The extension of the lesion is increasingly greater and more difficult to manage in Primary Care, so, by indication of C. Vascular, a skin graft is performed. Perfect! This seems like the solution. But little joy lasts, because the graft does not heal completely and return to be as in the beginning or worse, since the ulcer is larger in extension with a very abundant exudes that requires daily cures: In addition, it has fibrin, which requires debridement surgical with hospital admission, and again we are in the home with a clean ulcer, with granulation tissue, abundant exudes and a patient who does not fit into any of the clinical practice guidelines. The therapeutic options are running out, the multidisciplinary team is decreasing and, again, it is the primary school nurse who faces each day with this patient and her ulcer.
How to achieve wound healing when reality exceeds all theories?

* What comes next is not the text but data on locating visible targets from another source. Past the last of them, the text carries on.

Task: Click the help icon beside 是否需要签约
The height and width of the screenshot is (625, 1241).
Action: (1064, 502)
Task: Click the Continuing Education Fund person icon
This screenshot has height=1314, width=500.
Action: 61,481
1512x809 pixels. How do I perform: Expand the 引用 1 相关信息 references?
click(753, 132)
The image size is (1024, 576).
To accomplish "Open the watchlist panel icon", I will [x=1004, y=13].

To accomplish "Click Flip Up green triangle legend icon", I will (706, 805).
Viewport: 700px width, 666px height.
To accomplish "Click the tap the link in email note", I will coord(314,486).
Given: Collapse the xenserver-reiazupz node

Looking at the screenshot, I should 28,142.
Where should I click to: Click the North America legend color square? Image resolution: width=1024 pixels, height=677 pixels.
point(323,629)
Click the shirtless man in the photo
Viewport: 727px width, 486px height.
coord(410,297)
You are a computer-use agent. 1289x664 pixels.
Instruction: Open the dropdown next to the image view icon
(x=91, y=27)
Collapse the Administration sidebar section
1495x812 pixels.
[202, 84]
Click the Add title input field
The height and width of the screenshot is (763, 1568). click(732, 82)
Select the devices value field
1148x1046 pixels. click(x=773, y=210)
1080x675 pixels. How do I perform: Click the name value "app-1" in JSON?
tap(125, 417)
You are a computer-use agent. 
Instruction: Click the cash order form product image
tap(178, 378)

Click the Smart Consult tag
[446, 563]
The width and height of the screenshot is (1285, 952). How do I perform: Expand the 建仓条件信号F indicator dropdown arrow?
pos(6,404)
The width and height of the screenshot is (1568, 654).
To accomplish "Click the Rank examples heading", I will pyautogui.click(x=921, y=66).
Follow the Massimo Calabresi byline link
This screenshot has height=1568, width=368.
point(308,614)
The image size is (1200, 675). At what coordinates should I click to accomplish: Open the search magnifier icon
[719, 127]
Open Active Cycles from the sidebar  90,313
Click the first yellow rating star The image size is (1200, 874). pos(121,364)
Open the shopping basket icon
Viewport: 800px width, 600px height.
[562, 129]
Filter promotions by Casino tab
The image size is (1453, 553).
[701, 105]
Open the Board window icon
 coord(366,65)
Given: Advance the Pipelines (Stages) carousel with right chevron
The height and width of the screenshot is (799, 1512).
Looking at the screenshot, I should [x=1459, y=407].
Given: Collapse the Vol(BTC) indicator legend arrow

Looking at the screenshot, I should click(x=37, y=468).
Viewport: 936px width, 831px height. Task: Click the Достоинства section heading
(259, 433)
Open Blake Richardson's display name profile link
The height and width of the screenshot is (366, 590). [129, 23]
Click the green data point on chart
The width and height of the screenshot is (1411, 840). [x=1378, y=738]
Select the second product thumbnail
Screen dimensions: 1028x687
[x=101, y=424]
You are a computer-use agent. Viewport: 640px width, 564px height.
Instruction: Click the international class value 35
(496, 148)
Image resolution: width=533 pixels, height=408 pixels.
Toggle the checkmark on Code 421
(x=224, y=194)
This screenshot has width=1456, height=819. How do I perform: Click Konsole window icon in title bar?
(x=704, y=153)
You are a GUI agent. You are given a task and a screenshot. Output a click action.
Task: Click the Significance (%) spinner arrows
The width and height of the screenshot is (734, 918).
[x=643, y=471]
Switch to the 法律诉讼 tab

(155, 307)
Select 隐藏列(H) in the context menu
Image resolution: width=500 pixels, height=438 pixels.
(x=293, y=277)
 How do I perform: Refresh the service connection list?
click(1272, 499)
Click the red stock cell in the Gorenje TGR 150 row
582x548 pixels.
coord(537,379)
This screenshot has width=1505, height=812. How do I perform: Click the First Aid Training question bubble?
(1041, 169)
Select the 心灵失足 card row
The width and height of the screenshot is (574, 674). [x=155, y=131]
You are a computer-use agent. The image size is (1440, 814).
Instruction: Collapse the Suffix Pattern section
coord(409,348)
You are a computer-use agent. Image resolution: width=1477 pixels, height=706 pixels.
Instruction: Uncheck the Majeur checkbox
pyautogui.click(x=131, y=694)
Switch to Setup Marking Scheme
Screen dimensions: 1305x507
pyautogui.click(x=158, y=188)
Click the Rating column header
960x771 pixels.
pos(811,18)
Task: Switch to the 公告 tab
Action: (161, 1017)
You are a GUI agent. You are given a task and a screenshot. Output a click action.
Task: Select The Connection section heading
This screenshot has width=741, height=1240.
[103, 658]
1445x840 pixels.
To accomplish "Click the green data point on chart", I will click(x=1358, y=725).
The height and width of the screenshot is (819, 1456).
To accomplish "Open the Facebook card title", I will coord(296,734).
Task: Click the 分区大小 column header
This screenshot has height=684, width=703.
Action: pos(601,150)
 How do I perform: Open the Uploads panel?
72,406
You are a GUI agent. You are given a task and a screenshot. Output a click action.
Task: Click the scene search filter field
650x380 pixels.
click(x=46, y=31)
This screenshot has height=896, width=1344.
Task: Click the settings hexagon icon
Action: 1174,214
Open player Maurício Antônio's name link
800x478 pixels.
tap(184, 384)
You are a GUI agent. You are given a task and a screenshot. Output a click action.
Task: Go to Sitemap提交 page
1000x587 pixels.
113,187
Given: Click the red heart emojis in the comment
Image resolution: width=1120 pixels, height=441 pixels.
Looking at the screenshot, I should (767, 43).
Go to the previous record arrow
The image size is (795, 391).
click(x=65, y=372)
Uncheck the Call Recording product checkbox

This is a reflection I want to make with these two cases that I describe, which are certainly not unique. In both cases it is very frustrating for the PC nurse not to get wound healing after so many years of treatment and effort, in one case due to ignorance of the cause and, in the other, by the patient. In the first case, to ignore the cause leads us to not achieve the goal of healing that we had initially set ourselves, so we must rethink our objective. In the second case, the problem is posed by the patient and, therefore, we will have to make an integral approach to the person to set ourselves a healing goal.
Knowing the cause of the ulcers and the integral approach of the person are two fundamental aspects to rethinking objectives regarding the healing of difficult wounds.